Rosalía ha sabido en Lux utilizar esas herramientas. Pero lejos de una profecía infernal, rebelde ante una atmósfera presente de distopías, las ha revertido y tornado en pura belleza, entusiasmo y celebración de vida. En deslumbramiento, en buena nueva más que en un derroche de nihilismo. En la concepción de un universo sonoro magistral y riquísimo a desarrollar después en gira dentro de un espectáculo total. Es ópera, es danza, es música de una calidad extraordinaria e impura, que mezcla todas las tendencias para conseguir un sello propio, originalísimo, inalcanzable en frescura, audacia y ejecución para otros de sus contemporáneos.
Ha superado con creces y en base a una riquísima propuesta cultural lo que puedan haber representado Beyoncé, Shakira, por supuesto Taylor Swift, Billie Eilish o Madonna, ¿quién se acuerda ya de Madonna? Tan solo juegan en su liga Björk o Lady Gaga. Se asemeja más a una reencarnación de Prince que a cualquier otra cosa.
Rosalía es la gran diva trascendente de nuestro tiempo, el signo de una época. Es una Gioconda flamenca y a la vez una cristalización de Babel al cantar en idiomas dominantes —inglés, alemán, italiano, español— y dolientes, como el árabe o el ucraniano. Una María Calas Motomami. Una sana herejía entonada a ritmo de bachata o cantada por bulerías. Un grito tornado en perfección vocal que exhala belleza radical en pos de lo sublime, algo tan extraño en estos tiempos. Un dechado de dominio iconográfico, capaz de subvertir en puro juego referentes de la pintura universal y en movimiento rastros de Goya, Velázquez o Degas coreografiados. Alguien que nos conduce a la esperanza en la creación pura por la senda del conocimiento de la tradición sacra y pagana a la vez.
Letras y mística
En la poesía merece que hagamos un punto y aparte. Se nota en ella cada vez más el trabajo y las mejores referencias, pero también un talento natural para lograr de manera calculada, medida y espontánea letras donde se adentra a la vez en la mística y la búsqueda de metáforas cuánticas, como es el caso de La yugular: “Yo quepo en un haiku y un haiku ocupa un país”. Sacude con ellas el pálpito de un tiempo por donde se cruzan ecos de sus pilares metafísicos, lorquianos o deudores de Rimbaud junto a pensadores y narradores modernísimos como Byung-Chul Hahn y Benjamín Labatut, además de sus lecturas de Simone Weil o Chris Kraus.

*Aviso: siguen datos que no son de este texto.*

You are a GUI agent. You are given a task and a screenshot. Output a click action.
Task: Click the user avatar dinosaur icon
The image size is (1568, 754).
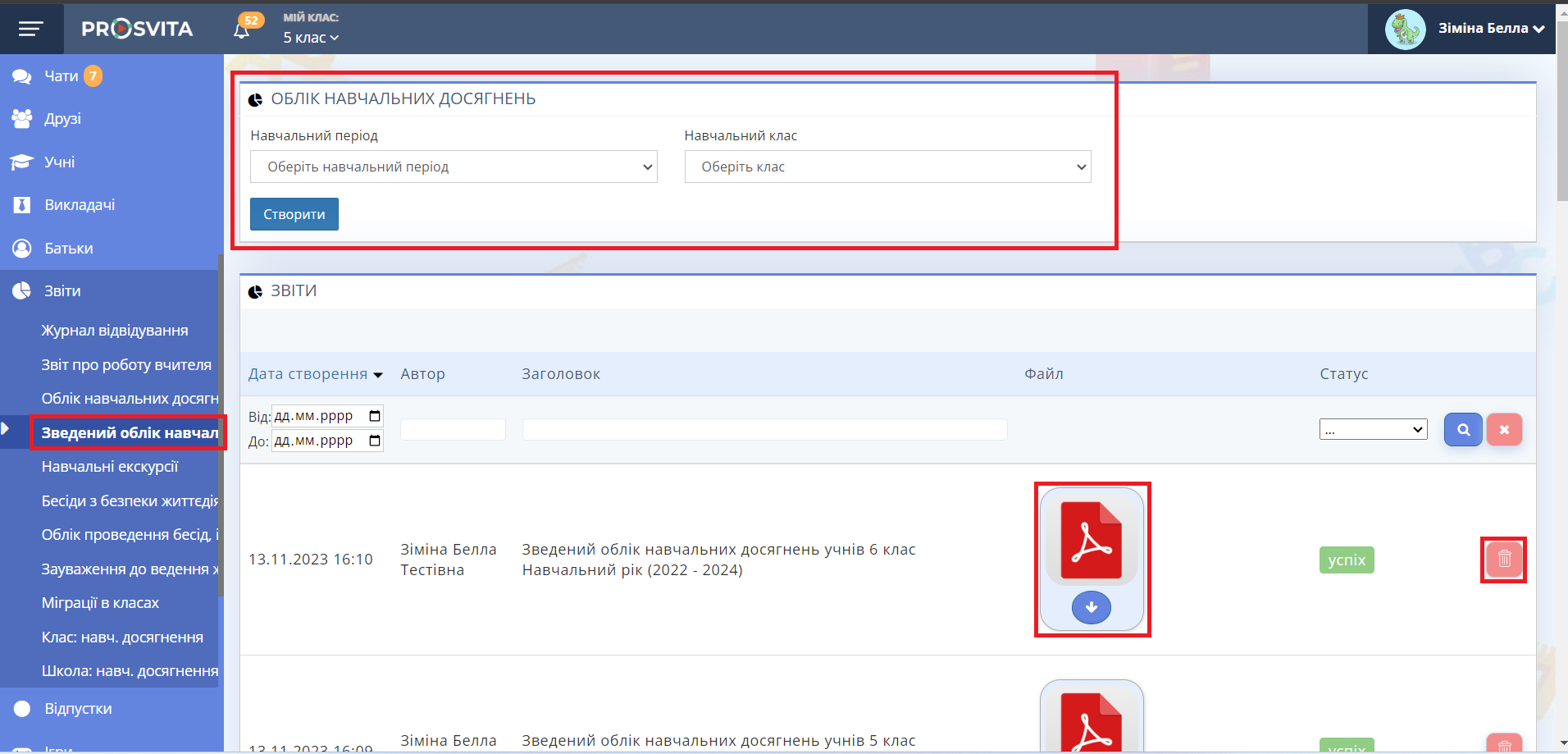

Y desde luego, en la música, con la desprejuiciada y descarada utilización de todo tipo de referentes hacia un genuino cruce de elementos flamencos, electrónicos y sinfónicos al tiempo. Así marca la senda de la creatividad contemporánea en un todo que une su universo sonoro con los lenguajes visuales, la dramaturgia y la teatralidad de un confesionario. Allí desembocan todos a la vez en puro sentido del espectáculo y una gran capacidad a la hora de hacer crujir las emociones para conformar su propia manifestación vivísima de arte total.

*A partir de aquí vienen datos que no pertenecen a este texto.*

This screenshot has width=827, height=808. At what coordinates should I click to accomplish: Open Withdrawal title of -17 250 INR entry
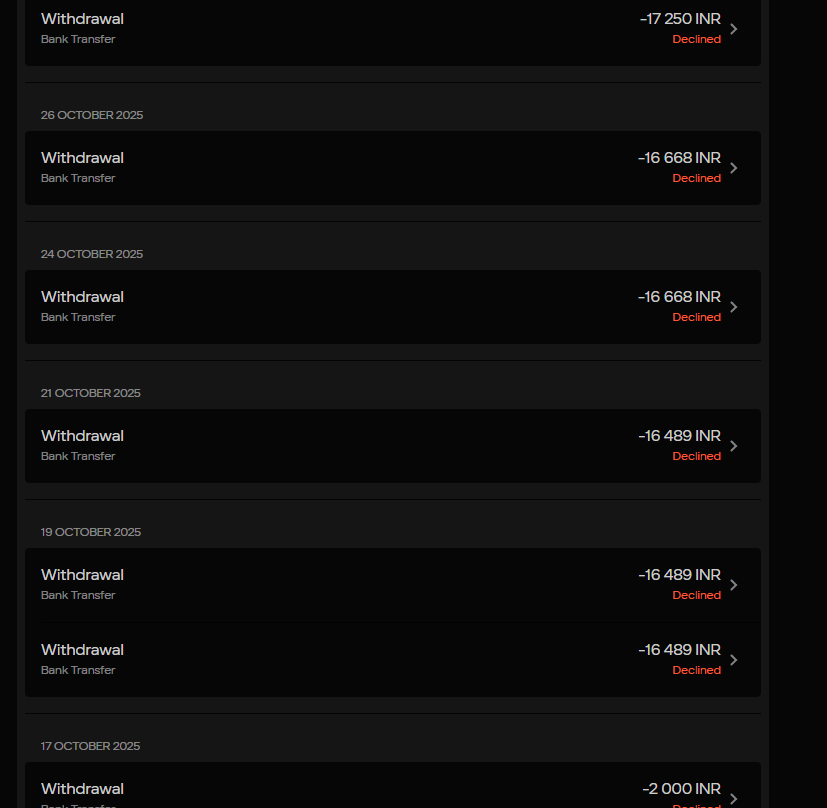tap(82, 19)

Cuando el mundo está gobernado por algunos patanes a los que otros dicen amén frívolamente en su camino a la destrucción. Cuando un ogro propone aumentar el gasto militar de su imperio en un 40% en perjuicio de cualquier atisbo de protección para sus conciudadanos y sus secuaces en el Pentágono claman por la letalidad a escala planetaria. Cuando junto a él, Putin y Netanyahu ganan la partida o por las calles de España, en Semana Santa, a Cristo lo llevan en volandas los descendientes del golpista Millán Astray en legión al son de un himno delirante como El novio de la muerte, en vez de en esas procesiones y manifestaciones de fervor, muchos creemos en la vida, en la belleza, en el arte como medio para ver la luz y abatir la tiniebla amenazante. Como barricada y frontera ante el apetito de destrucción, como fin para salvarnos en mitad de esta pira satánica que amenaza con aniquilarnos sin remedio a todos, creo, sí, y mucho, en Rosalía.